23 Nisan Ulusal Egemenlik ve Çocuk Bayramında , Cumhurbaşkanımız Sn. Akıncı, gün münasebeti ile görüş ve düşüncelerini anlatan bir konuşma yapmıştır .
Bu günkü yazımın konusu, Sn. Cumhurbaşkanımızın 23 Nisan Ulusal Egemenlik ve Çocuk Bayramında yaptığı konuşma olacaktır .
Sn. Cumhurbaşkanı bu konuşmasının bir yerinde :
“Bu topraklarda makul olanı ararken , bunun peşinde koşarken, bir noktada çok dikkatli olmamız gerekiyor . Bu süreçte bölünme , bir birimizle didişme lüksümüz yok ” dedi.
Yani, Sn. Akıncı gelinen noktada, Kıbrıs Türk Halkında “ahenk “ istiyor .
Sn. Akıncı’nın, toplumda ahenk istemesinden önce, bu ahengi Hükümet partilerinden ve Meclisteki gruplarından talep etmesi ve daha sonra Halktan istemesi. Daha yerinde, olmaz mıydı ?
Ahenk ilk önce Hükümetten ve onu oluşturan partilerden gelmeli ki. Halka da, örnek olsun .
Hükümette, böyle bir ahenk var mı ?
Kıbrıs konusunda, Sn. Başbakanın ahengi başka , gruptaki Milletvekili veya Milletvekillerinin sosyal medyaya attıkları, ahenkleri başka .
Gerçi Hükümet programında, Kıbrıs görüşmeleri ne kadar dışlansa da . Hükümeti oluşturan partiler, parti görüşü olarak, Kıbrıs müzakereleri ile ilgili görüş serdediyorlar .
Sn. Akıncı’nın çağrılarına gidip, parti olarak görüşlerini açıklıyorlar .
“Sana söyleyim kızım . Sen anla gelinim “ tümcesi gibi .
Sn. Akıncı , Kıbrıs konusunda “ makul “ olan çözüm için, birlik beraberlik ve ahenk istiyor .
Bu “makul “ kelimesi çok muğlak değil mi ?

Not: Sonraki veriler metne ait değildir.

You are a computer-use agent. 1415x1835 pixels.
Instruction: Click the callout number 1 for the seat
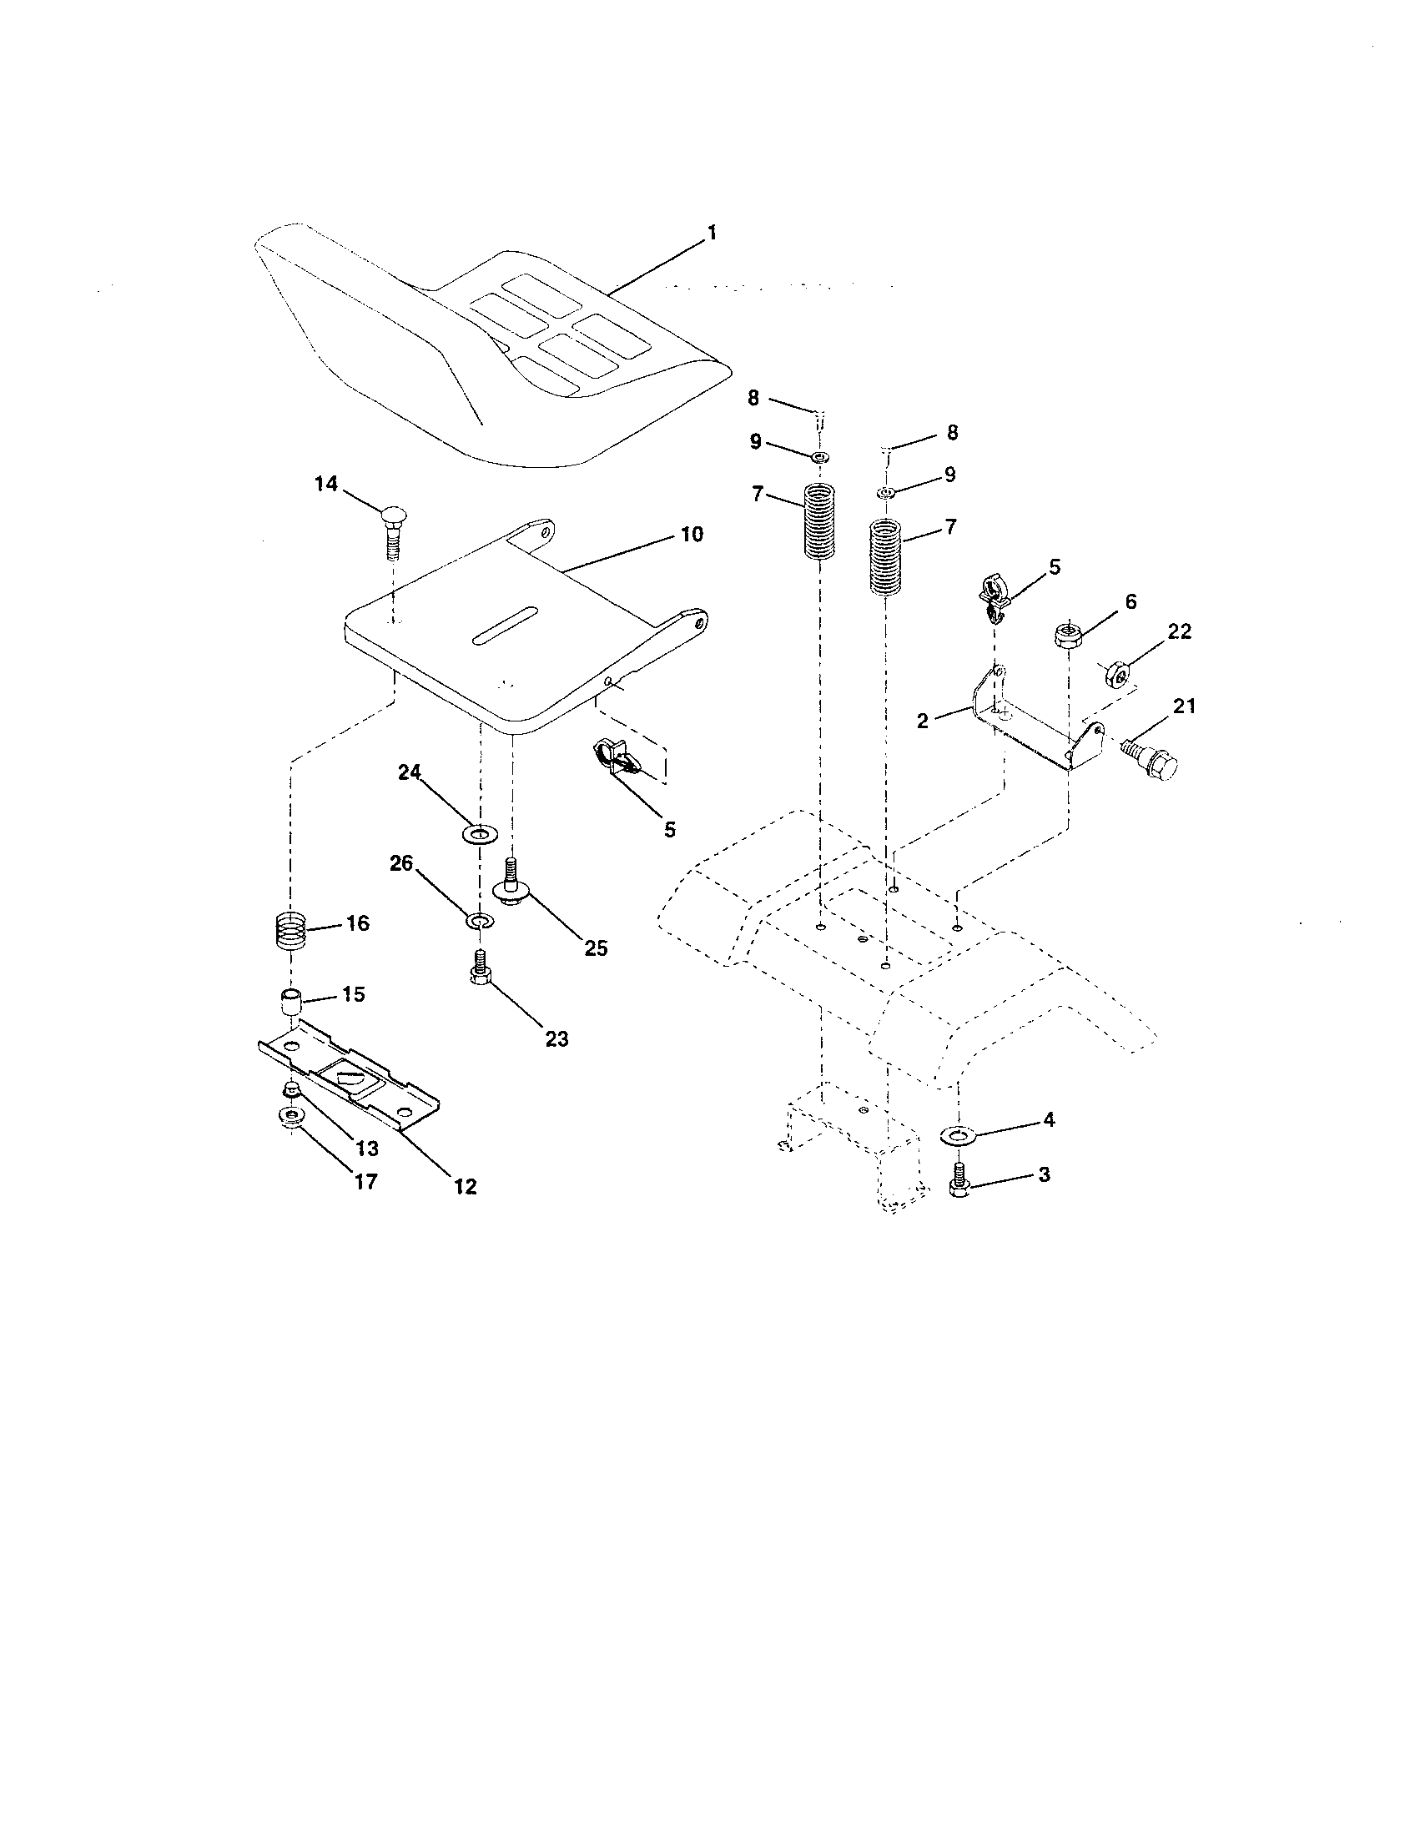click(x=712, y=234)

Kıbrıs Türk Halkının, Kıbrıs konusunda nereye gidileceğinin yolunu bilmeden . Salt “ makul “ kelimesinin etrafında bütünleşmek ve tek bir ahenk haline gelmek. Bu aşamada, mümkün mü ?
Karşı tarafın ne istediği belli .
Kırmızı çizgileri, açık seçik ortada .
Sn. Akıncı .
“Eşitlik , özgürlük ve güvenden “ bahsetmekte .
Bunların nasıl oluşacağı ise, Halk tarafından bilinmemekte .
Soyut kavramlar etrafında bütünleşmek, mümkün mü ?
Mustafa Kemal’den bahsetti. Cumhurbaşkanımız . Mustafa Kemal Türk ulusunun karşısına Amasya , Erzurum ve Sivas kongrelerinin kararları ile çıkmıştı .
Sn. Akıncı bu konuşması ile, sadece Kıbrıs müzakereleri ile ilgili olarak, Rum tarafının tutumu sayesinde görüşmelerin sonuca ulaşmamış olmasının yanında. Bence ön önemli konu olan, Adanın bölünmesi ile ilgili kullandığı, cümleler olmuştur .
Sn. Akıncı :
“ Kıbrıs Rum liderliği, uzun yıllar büyük yanlışların peşinde koştu . Nerede durması gerektiğini bilmediler . Bu Adada, ortak , eşit bir yaşam yerine , tüm Adayı Yunanistan’a bağlamak istediler . Enosis emellerinin ardında koştular . Eğer Ada bölünmüş bir noktada ise, bunun nedeni, nerede durmasını bilmeyen Rum liderliğinin yarattığı durumlardır .”
Bu söylemi ile, Sn . Akıncı , yıllar önce Adaya çıkarma kararı alan.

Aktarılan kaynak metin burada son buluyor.